A entendre ces quelques mots, je me sens instantanément à la fois soulagé, interloqué et perdu. Il y a donc bien quelqu’un prisonnier de cette statue et ce quelqu'un est une femme. Qui sait si malgré l'apparence féminine de la statue, un homme aurait pu être coincé à l'intérieur également. Je suis soulagé qu’elle m’ait adressé la parole la première mais je ne sais pas comment je suis censé faire pour lui répondre. A chacune de mes précédentes tentatives pour parler ou faire sortir un son de ma bouche, mes lèvres avaient refusé de bouger et mes cordes vocales n’avaient pas daigné produire le moindre son non plus.

Plusieurs secondes s’écoulent entre le moment où elle m'adresse la parole et celui où je me décide enfin à lui répondre.
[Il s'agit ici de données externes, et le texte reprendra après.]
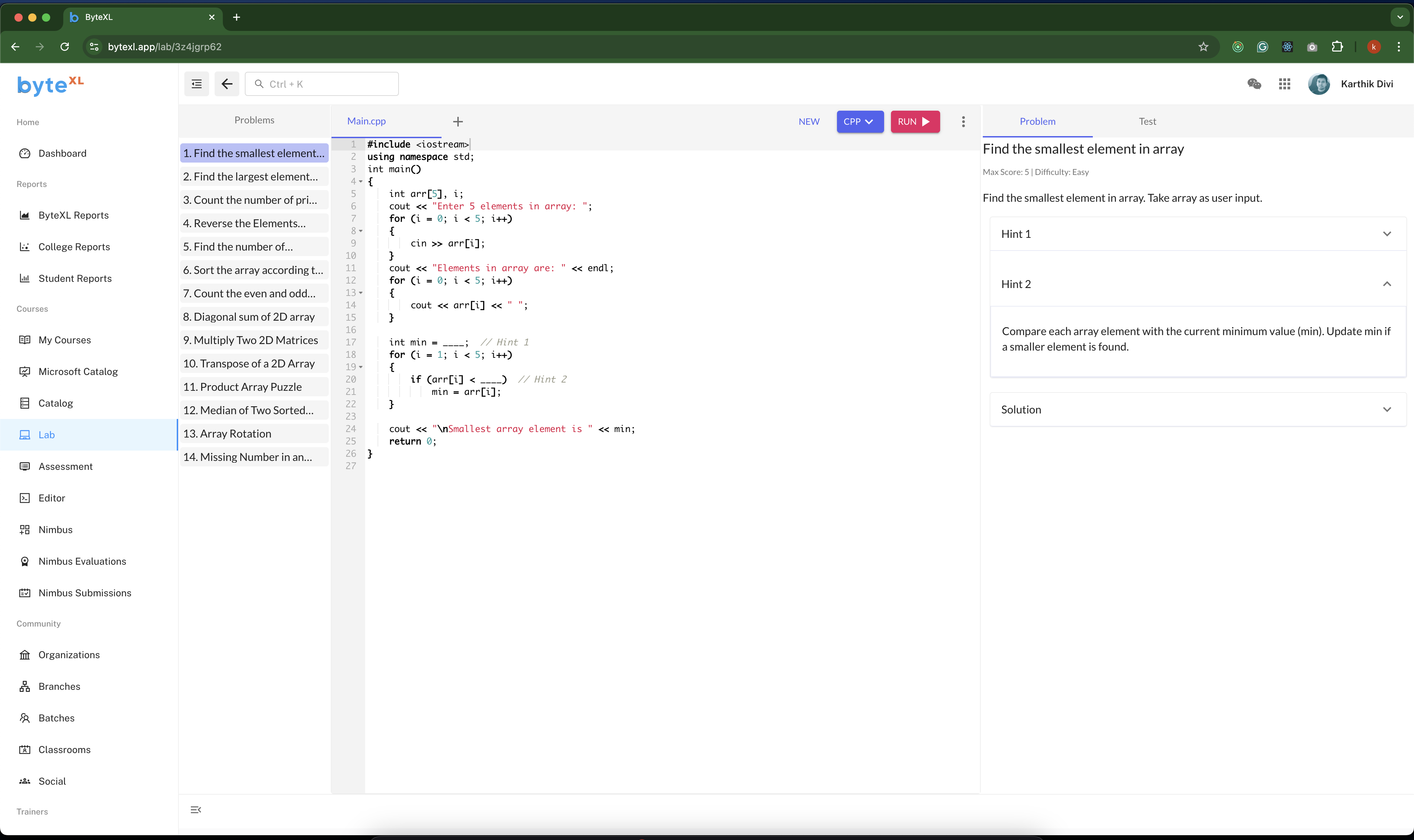Open the editor options with the three-dot menu
The width and height of the screenshot is (1414, 840).
(963, 121)
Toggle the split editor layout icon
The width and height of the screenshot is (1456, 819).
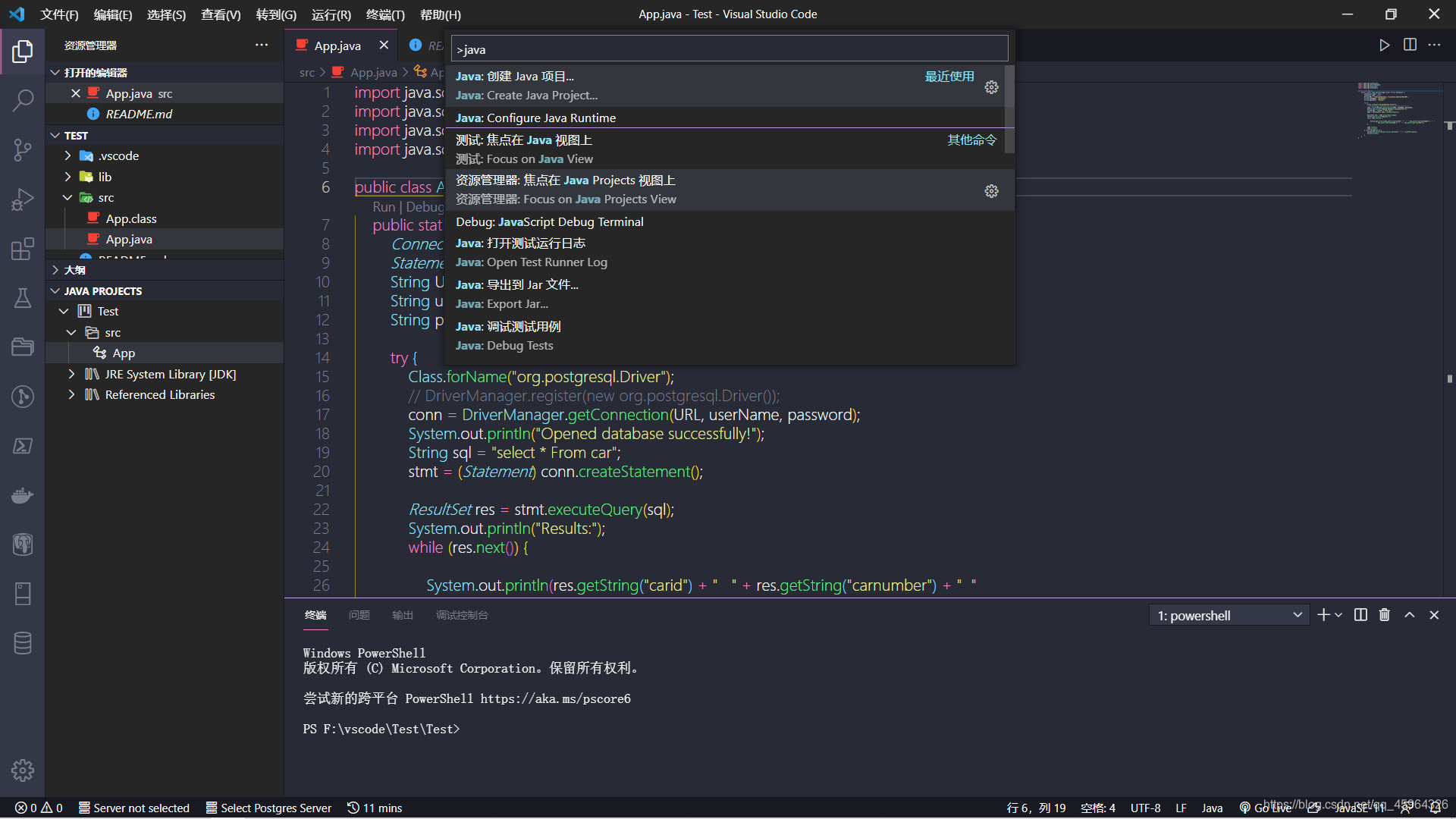(1410, 45)
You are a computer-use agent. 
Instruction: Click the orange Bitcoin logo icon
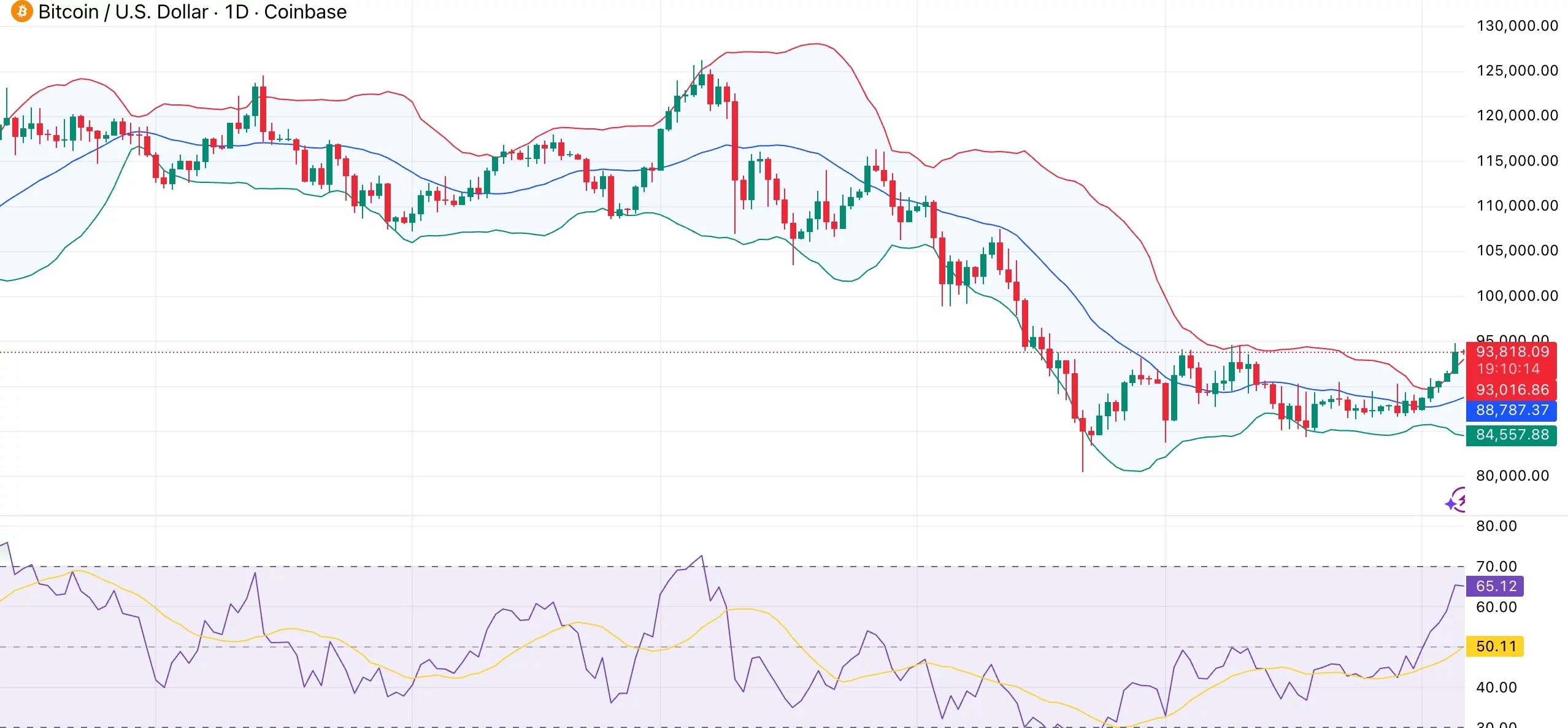pos(21,11)
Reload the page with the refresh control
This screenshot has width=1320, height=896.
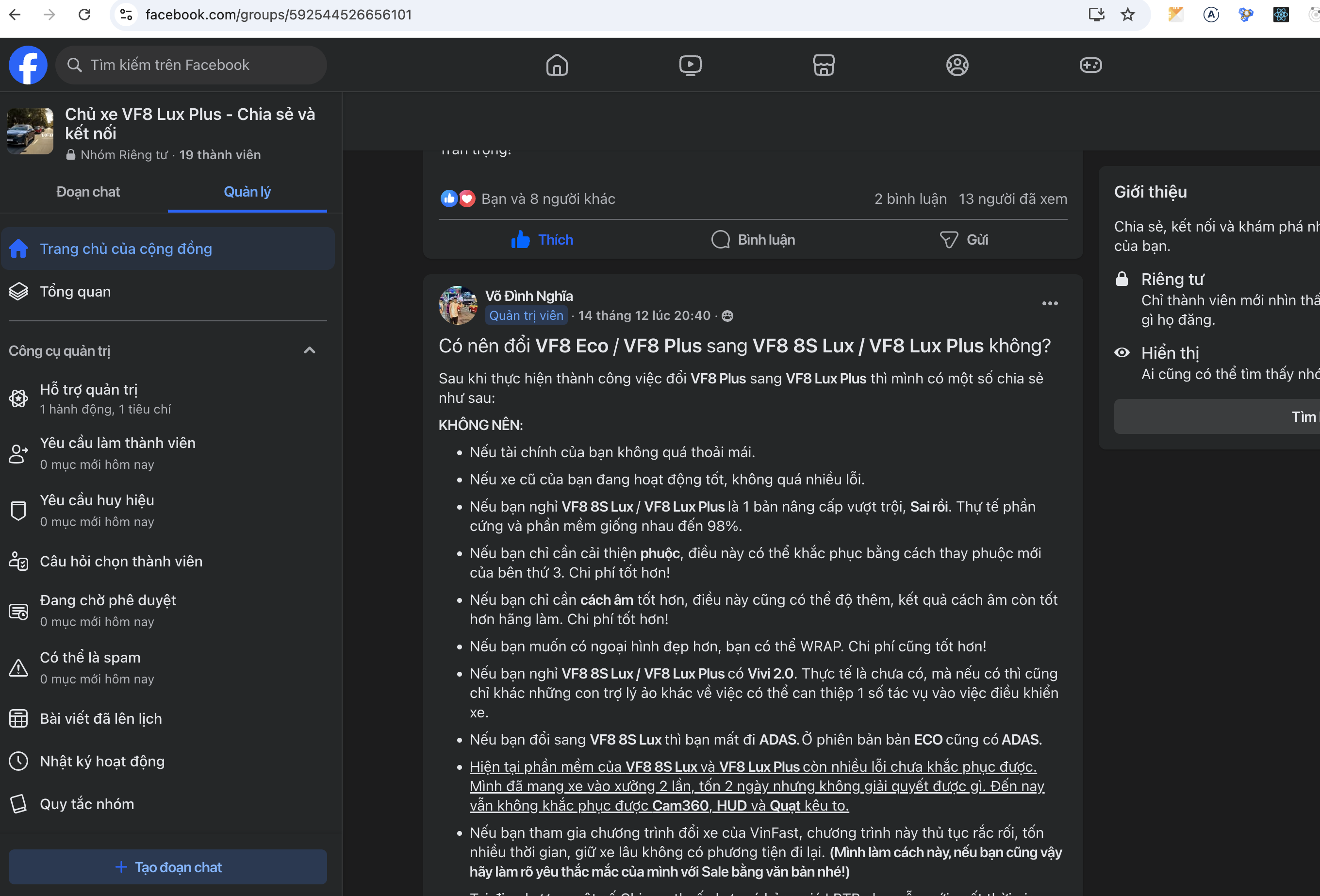click(84, 15)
Je respire un bon coup, me concentre et à mon grand étonnement, sans devoir faire beaucoup d’efforts, j’arrive à faire sortir un petit « euh… » de ma bouche. En entendant ça, j’ai envie de me mettre à pleurer. J’y arrive ! J'arrive à parler ! Rapidement, je tente de me remettre de mes émotions et de formuler une réponse un peu plus claire à l'intention de mon interlocutrice.

 -  Je… Je ne suis pas sûr. Quelques semaines, peut-être trois mois tout au plus.

Ma voix tremble un petit peu. Si quelqu’un m’avait affirmé dans mon ancienne vie que prononcer une simple phrase pouvait procurer un tel sentiment de jouissance, je me serais bien moqué de cette personne. Mais aujourd’hui, la joie que je ressens est incommensurable et intérieurement, je ne peux m’empêcher de sourire. La réponse de la sculpture ne tarde pas.

 -  Et tu as toujours été tout seul ? Ca ne devait pas être la grande joie, tu as dû bien paniquer quand tu t’es rendu compte de ce qui t’arrivait.

Je ne sais pas trop quoi lui répondre. Bien sûr que j’ai paniqué en me réveillant ici. Qui aurait pu rester calme en pareilles circonstances ?

Cette personne semble relativement à l’aise, comme si la situation que nous étions en train de vivre était parfaitement normale. Néanmoins, je suis encore tellement sous le choc de savoir que je peux parler que cette observation ne me préoccupe pas réellement. Je me sens soulagé et espère qu'au delà du fait de m'apporter un peu de distraction et de compagnie, cette femme (si on peut toujours la considérer comme telle) va pouvoir éclaircir mes interrogations.

Après avoir repris quelques peu mes esprits, je me rend compte que cette nouvelle connaissance attend une réponse de ma part. Soudain, et sans que je ne m'en rende réellement compte moi-même, je me mets à déverser tout le lot de questions qui m'obsédait depuis plusieurs semaines.

 -  Comment se fait-il que nous pouvons parler ? Est-ce que vous savez comment faire pour nous libérer ? Est-ce que toutes les statues ont un être humain coincé à l’intérieur d’elles ? Est-ce qu’on peut bouger d’autres …

 -  Ola, ola du calme ! me coupe-t-elle la parole, un brin de moquerie dans la voix. Ne t’inquiète pas, tu finiras par être au courant.